(Assigned task):
Here are some records. Print all of them exactly.

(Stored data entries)
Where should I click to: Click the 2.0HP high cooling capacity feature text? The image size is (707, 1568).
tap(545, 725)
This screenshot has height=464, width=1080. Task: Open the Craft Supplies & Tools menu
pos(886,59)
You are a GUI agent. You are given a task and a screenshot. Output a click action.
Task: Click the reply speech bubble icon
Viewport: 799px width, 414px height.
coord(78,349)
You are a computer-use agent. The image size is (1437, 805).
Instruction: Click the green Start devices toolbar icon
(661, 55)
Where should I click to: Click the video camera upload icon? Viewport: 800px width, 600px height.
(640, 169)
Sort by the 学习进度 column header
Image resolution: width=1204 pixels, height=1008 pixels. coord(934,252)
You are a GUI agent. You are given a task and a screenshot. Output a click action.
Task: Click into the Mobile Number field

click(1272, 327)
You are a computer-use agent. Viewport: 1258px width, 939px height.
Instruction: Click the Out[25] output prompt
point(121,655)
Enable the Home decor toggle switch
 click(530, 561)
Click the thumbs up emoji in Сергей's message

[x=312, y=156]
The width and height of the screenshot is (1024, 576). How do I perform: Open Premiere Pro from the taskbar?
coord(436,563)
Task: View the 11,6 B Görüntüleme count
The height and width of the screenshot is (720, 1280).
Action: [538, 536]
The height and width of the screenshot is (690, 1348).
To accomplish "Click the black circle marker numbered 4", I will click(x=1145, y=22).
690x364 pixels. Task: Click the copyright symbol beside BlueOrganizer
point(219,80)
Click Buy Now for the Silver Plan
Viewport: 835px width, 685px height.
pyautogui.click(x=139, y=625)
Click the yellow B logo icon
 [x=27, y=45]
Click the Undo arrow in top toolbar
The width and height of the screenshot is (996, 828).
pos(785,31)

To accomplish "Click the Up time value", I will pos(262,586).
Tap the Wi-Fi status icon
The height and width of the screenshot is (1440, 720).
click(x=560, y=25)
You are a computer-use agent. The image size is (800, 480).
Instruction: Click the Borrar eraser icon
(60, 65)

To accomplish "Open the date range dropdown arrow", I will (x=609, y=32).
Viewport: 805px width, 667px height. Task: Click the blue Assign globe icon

(Result for this exercise):
Where should I click to: Click the 2.0HP high cooling capacity feature text? The image size is (707, 1568).
tap(545, 725)
This screenshot has height=464, width=1080. Task: Open the Craft Supplies & Tools menu
pos(886,59)
You are a GUI agent. You are given a task and a screenshot. Output a click action.
Task: Click the reply speech bubble icon
Viewport: 799px width, 414px height.
coord(78,349)
You are a computer-use agent. The image size is (1437, 805).
Instruction: Click the green Start devices toolbar icon
(661, 55)
Where should I click to: Click the video camera upload icon? Viewport: 800px width, 600px height.
(640, 169)
Sort by the 学习进度 column header
Image resolution: width=1204 pixels, height=1008 pixels. coord(934,252)
You are a GUI agent. You are given a task and a screenshot. Output a click action.
Task: Click into the Mobile Number field

click(1272, 327)
You are a computer-use agent. Viewport: 1258px width, 939px height.
Instruction: Click the Out[25] output prompt
point(121,655)
Enable the Home decor toggle switch
 click(530, 561)
Click the thumbs up emoji in Сергей's message

[x=312, y=156]
The width and height of the screenshot is (1024, 576). How do I perform: Open Premiere Pro from the taskbar?
coord(436,563)
Task: View the 11,6 B Görüntüleme count
The height and width of the screenshot is (720, 1280).
Action: [538, 536]
The height and width of the screenshot is (690, 1348).
To accomplish "Click the black circle marker numbered 4", I will click(x=1145, y=22).
690x364 pixels. Task: Click the copyright symbol beside BlueOrganizer
point(219,80)
Click Buy Now for the Silver Plan
Viewport: 835px width, 685px height.
pyautogui.click(x=139, y=625)
Click the yellow B logo icon
 [x=27, y=45]
Click the Undo arrow in top toolbar
The width and height of the screenshot is (996, 828).
pos(785,31)

To accomplish "Click the Up time value", I will pos(262,586).
Tap the Wi-Fi status icon
The height and width of the screenshot is (1440, 720).
click(x=560, y=25)
You are a computer-use agent. The image size is (800, 480).
Instruction: Click the Borrar eraser icon
(60, 65)

To accomplish "Open the date range dropdown arrow", I will (x=609, y=32).
Viewport: 805px width, 667px height. Task: Click the blue Assign globe icon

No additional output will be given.